-- Task inputs follows --

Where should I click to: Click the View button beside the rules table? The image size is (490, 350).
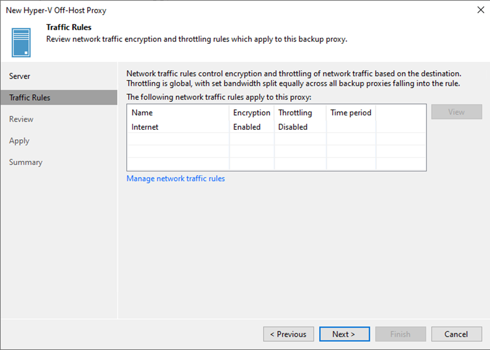(x=457, y=112)
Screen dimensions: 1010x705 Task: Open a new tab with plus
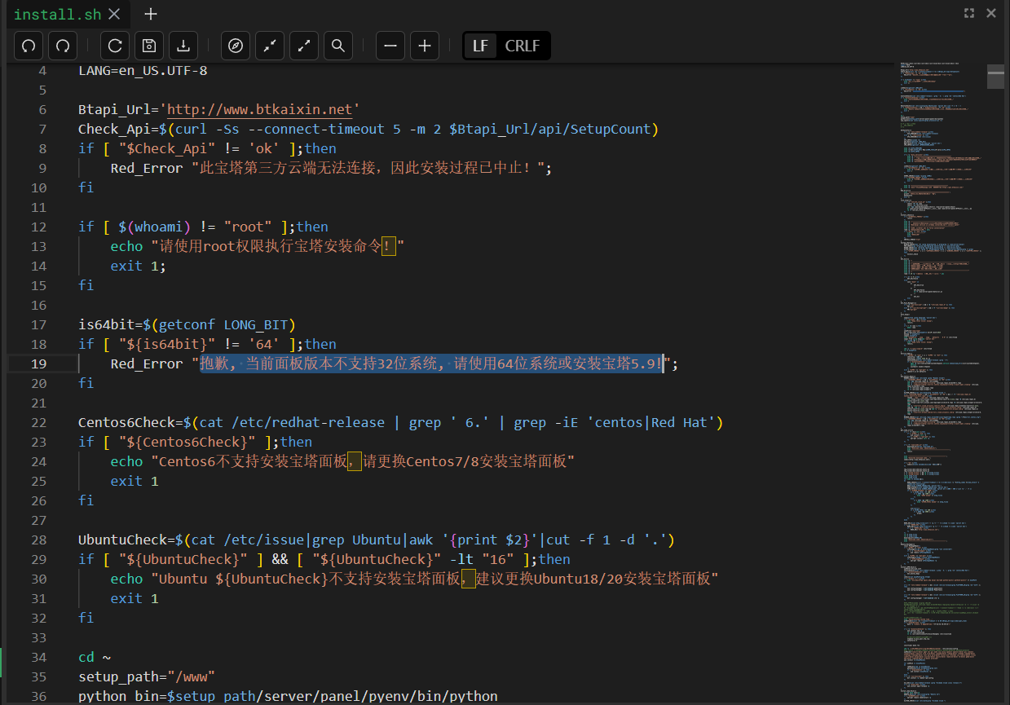151,14
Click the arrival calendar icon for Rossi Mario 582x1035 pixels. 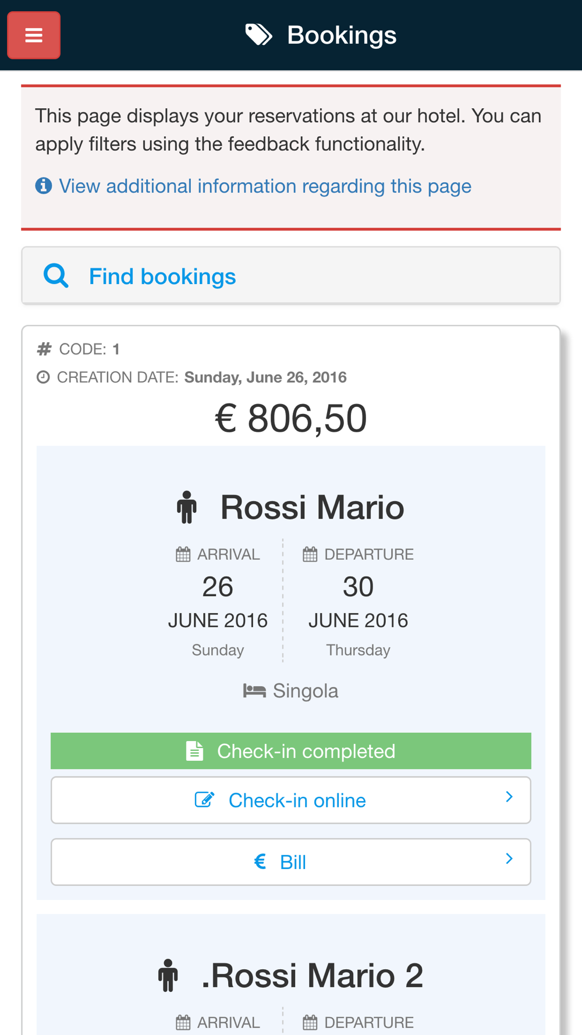(183, 554)
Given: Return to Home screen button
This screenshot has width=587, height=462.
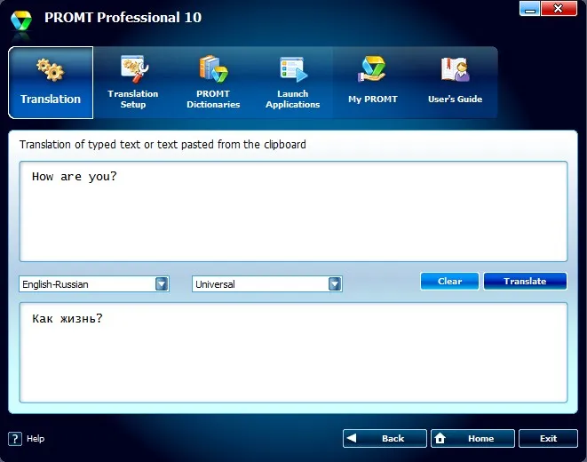Looking at the screenshot, I should (472, 438).
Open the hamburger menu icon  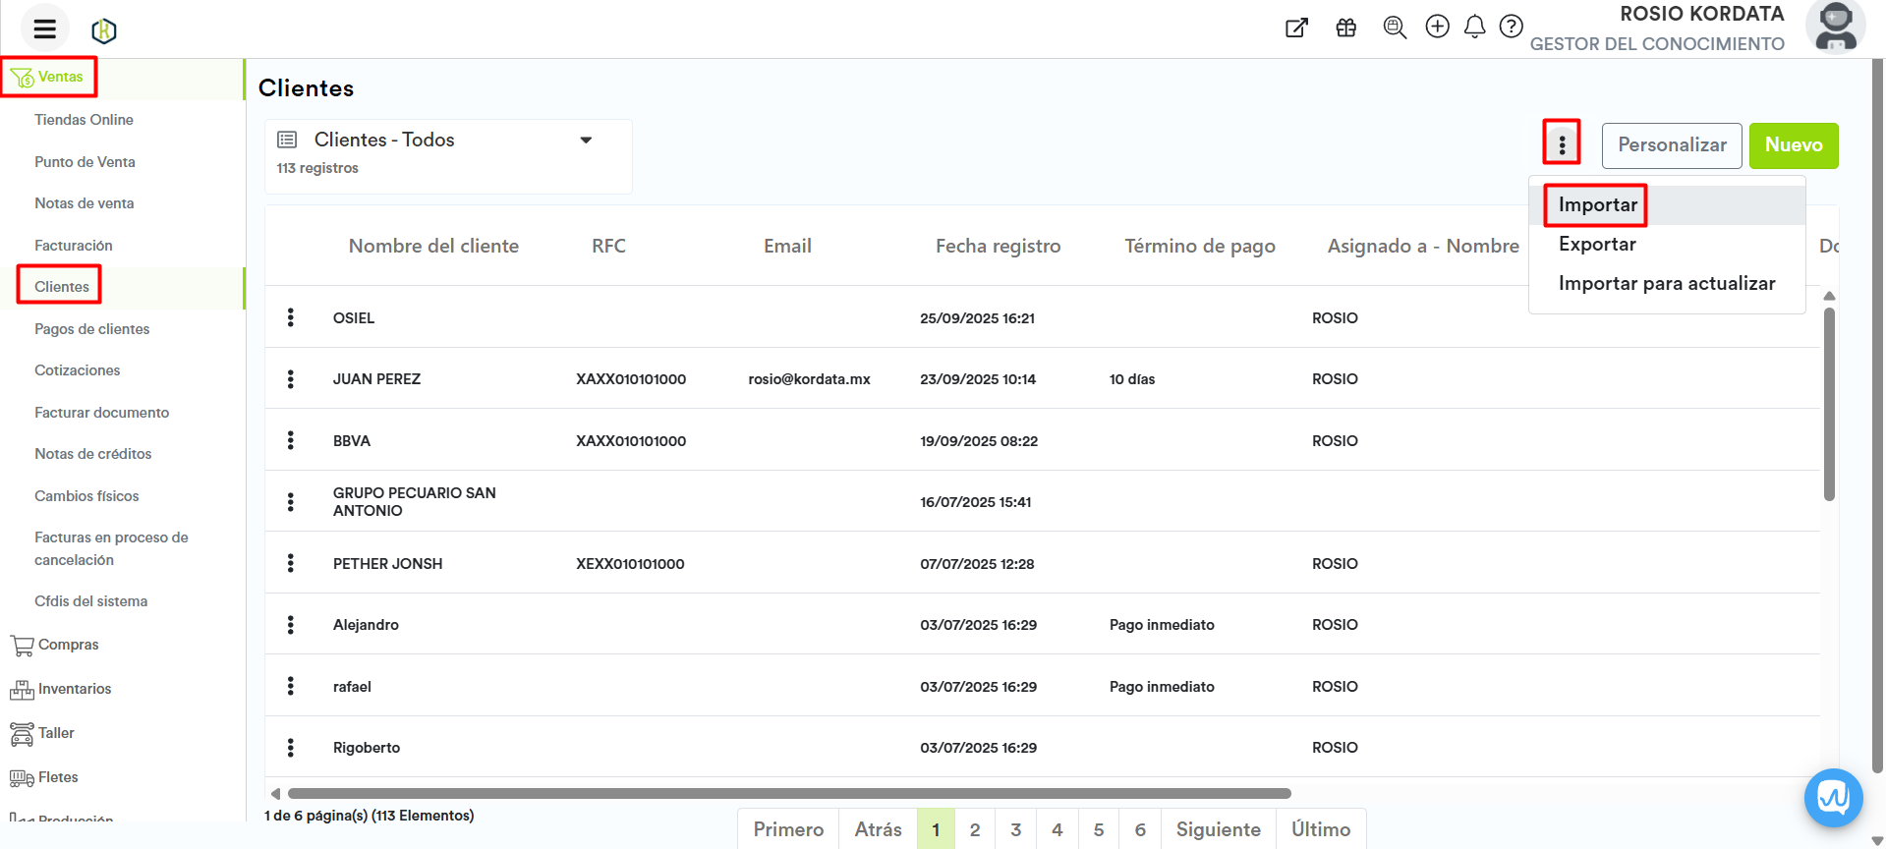[x=44, y=28]
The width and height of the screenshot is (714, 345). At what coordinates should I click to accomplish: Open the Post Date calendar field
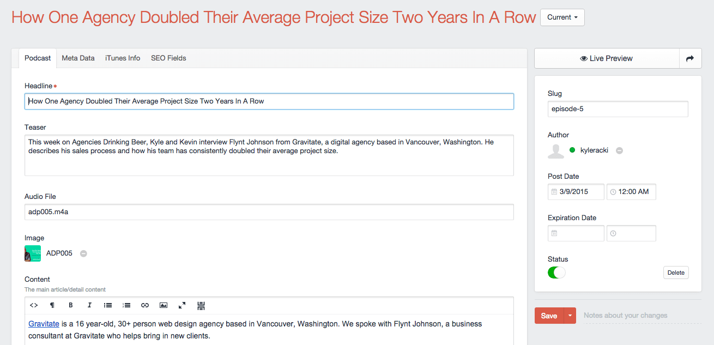pos(576,192)
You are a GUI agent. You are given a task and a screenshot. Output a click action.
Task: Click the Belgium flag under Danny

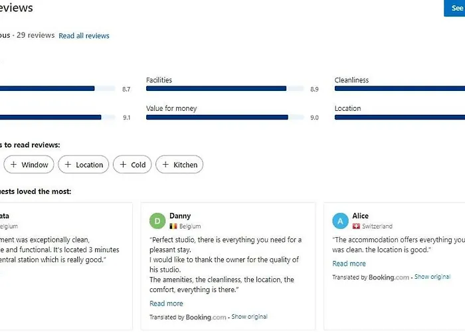click(x=173, y=226)
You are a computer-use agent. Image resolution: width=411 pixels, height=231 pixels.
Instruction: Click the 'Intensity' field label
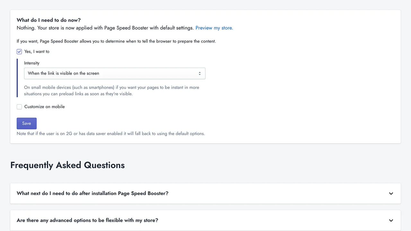pos(32,63)
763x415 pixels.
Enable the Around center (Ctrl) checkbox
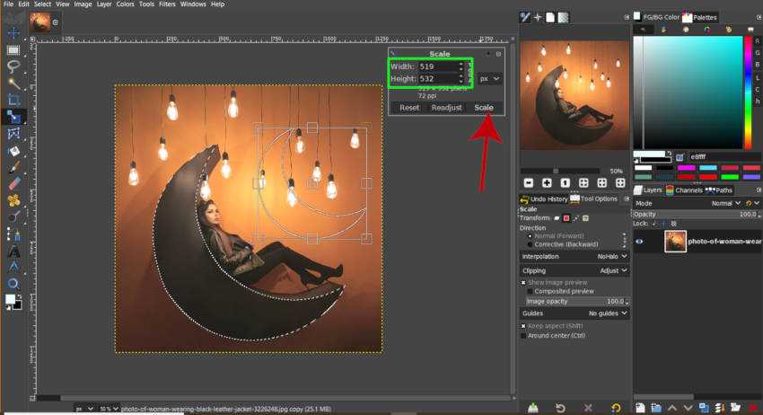524,335
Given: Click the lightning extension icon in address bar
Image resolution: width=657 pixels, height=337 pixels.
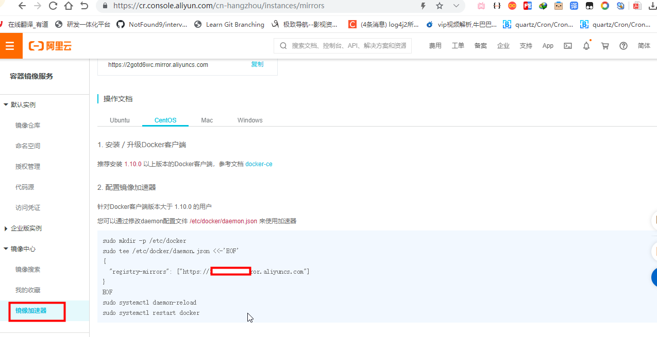Looking at the screenshot, I should [423, 6].
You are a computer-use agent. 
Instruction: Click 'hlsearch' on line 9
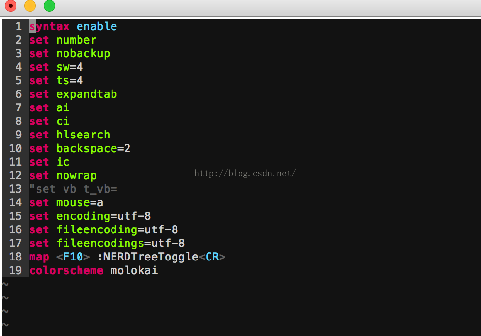[82, 135]
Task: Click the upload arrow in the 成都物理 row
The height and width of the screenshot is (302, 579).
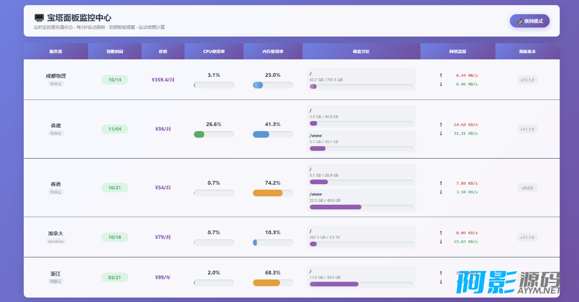Action: [441, 75]
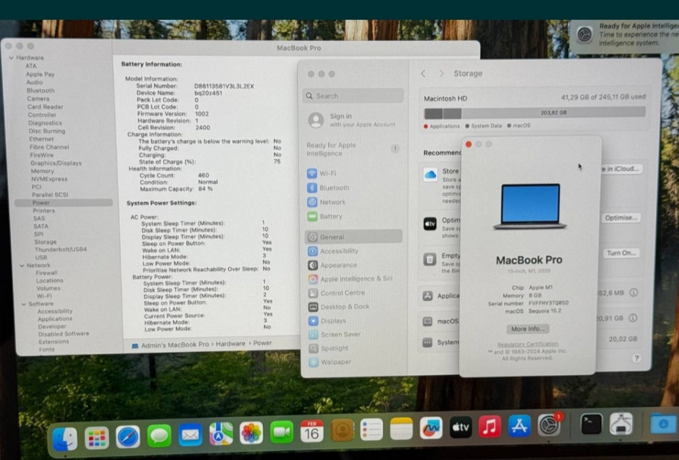This screenshot has width=679, height=460.
Task: Click the Search field in System Settings
Action: [353, 95]

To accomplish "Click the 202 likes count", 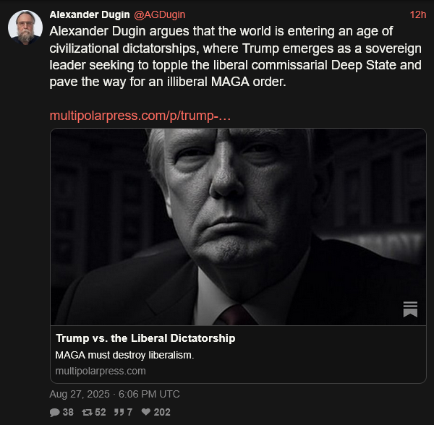I will (x=162, y=412).
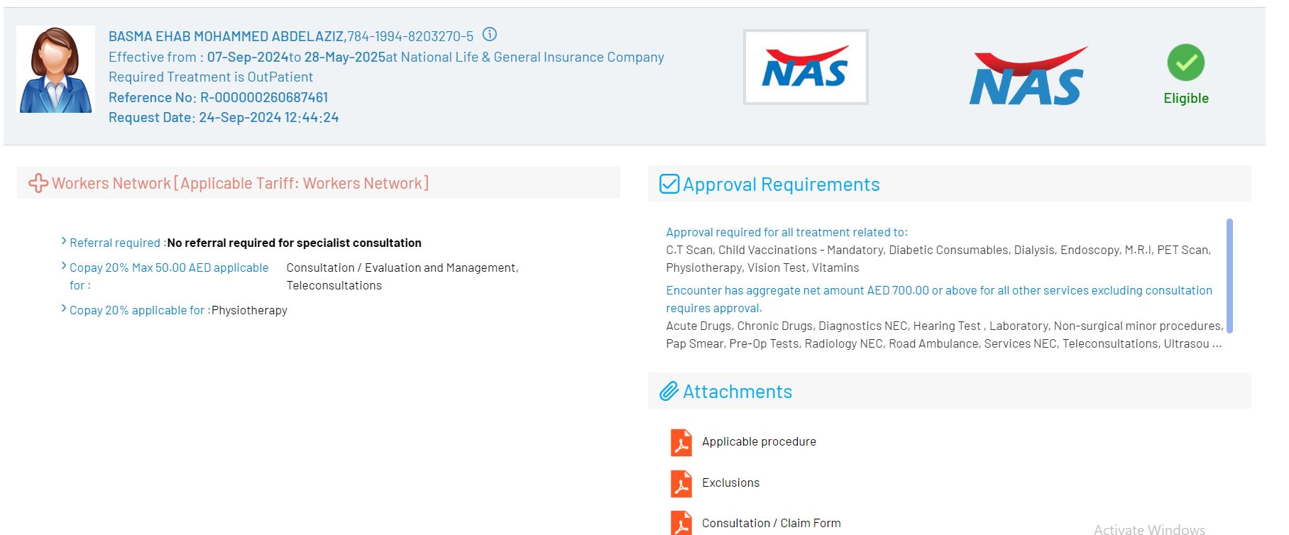Click the reference number R-000000260687461
This screenshot has height=535, width=1289.
pyautogui.click(x=264, y=97)
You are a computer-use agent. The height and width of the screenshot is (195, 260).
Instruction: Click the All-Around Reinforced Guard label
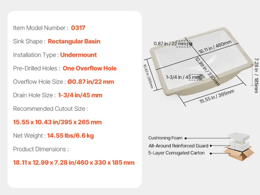[x=178, y=146]
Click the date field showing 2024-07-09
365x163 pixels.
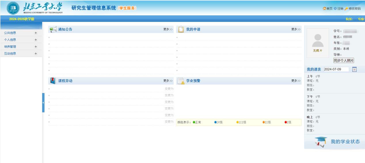click(336, 69)
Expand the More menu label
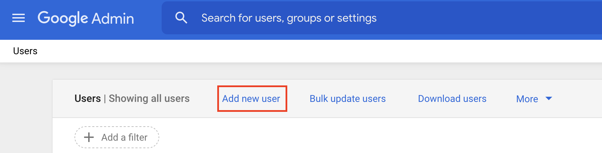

-- Task inputs concluded --

A clean copy is needed of the lines above from the one with "You are a computer-use agent. Image" up to and including the one with "Given: Click the". Please set it down exactly, with no pictures.

You are a computer-use agent. Image resolution: width=411 pixels, height=231 pixels.
Instruction: Click the 'Intensity' field label
pos(32,63)
763x415 pixels.
Enable the Around center (Ctrl) checkbox
524,335
Given: Click the lightning extension icon in address bar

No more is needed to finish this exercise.